↓↓↓

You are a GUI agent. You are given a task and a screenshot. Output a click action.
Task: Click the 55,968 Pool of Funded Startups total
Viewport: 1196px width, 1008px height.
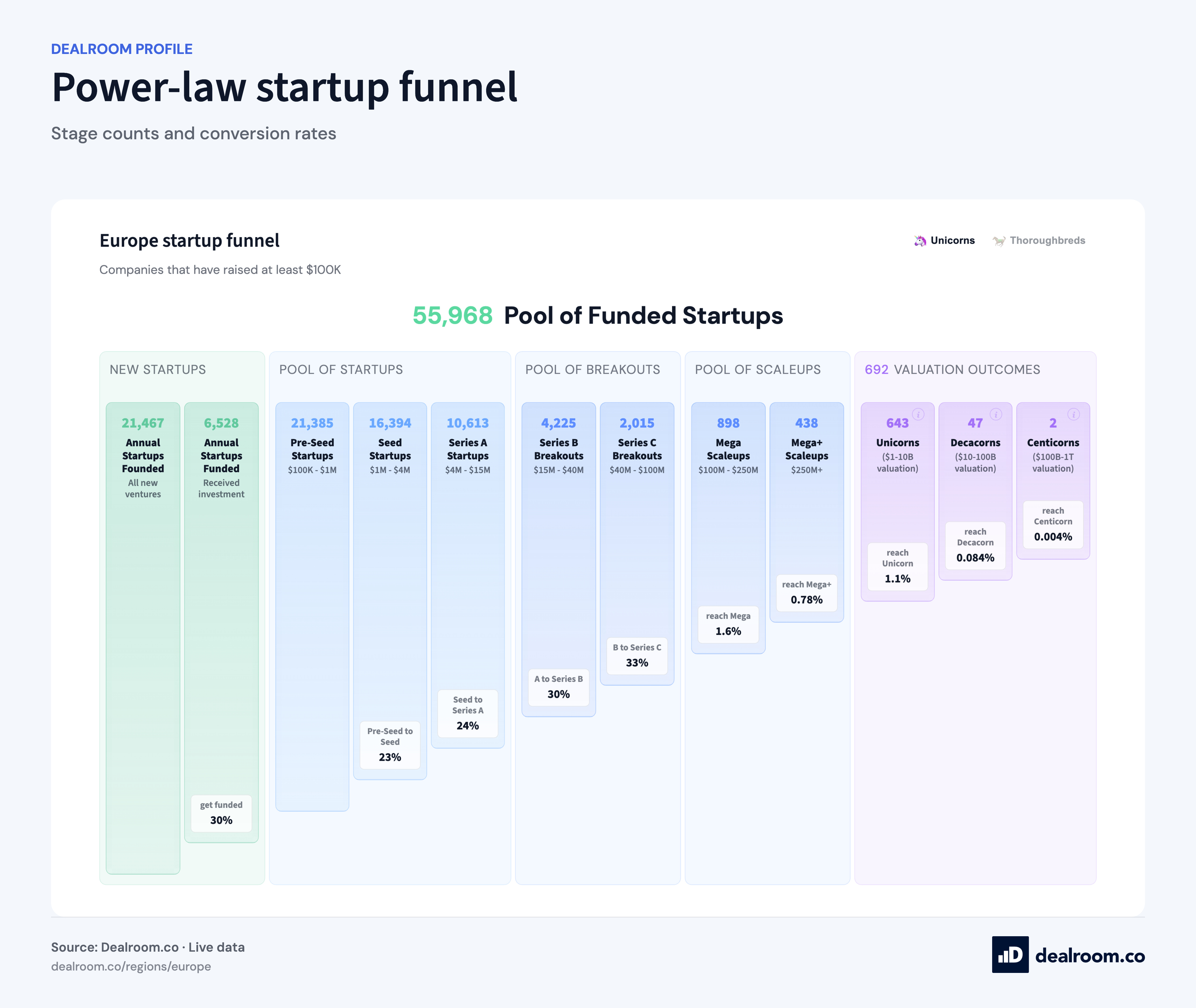598,316
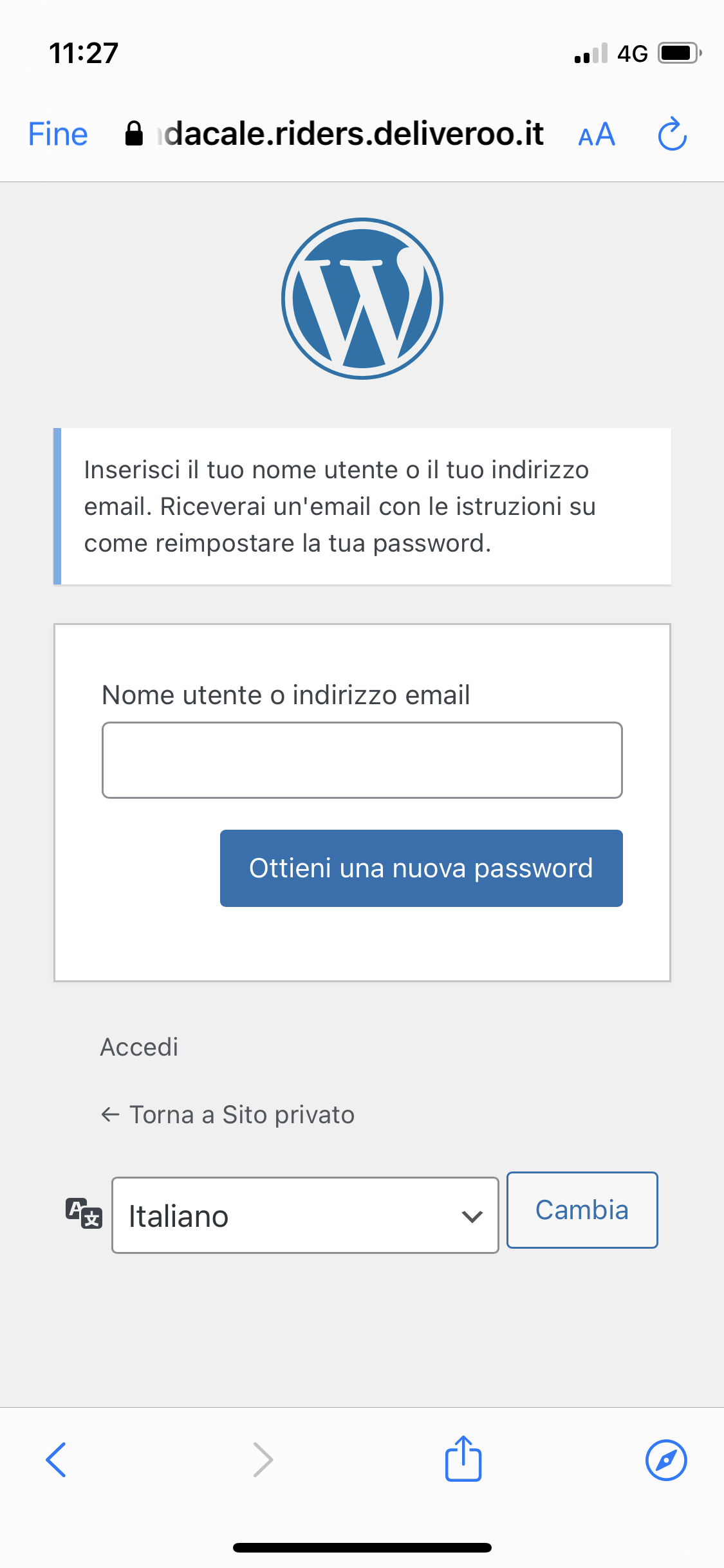Open the share sheet icon
The width and height of the screenshot is (724, 1568).
463,1459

↑↑↑

§ What the exercise asks: Once the line holding "Task: Click the" is found, set it down along with every line after it through the end of the entries, exactly, leaving the pictures out.

§ Result of this exercise:
Task: Click the 55,968 Pool of Funded Startups total
Viewport: 1196px width, 1008px height.
598,316
Open the share sheet icon
The width and height of the screenshot is (724, 1568).
463,1459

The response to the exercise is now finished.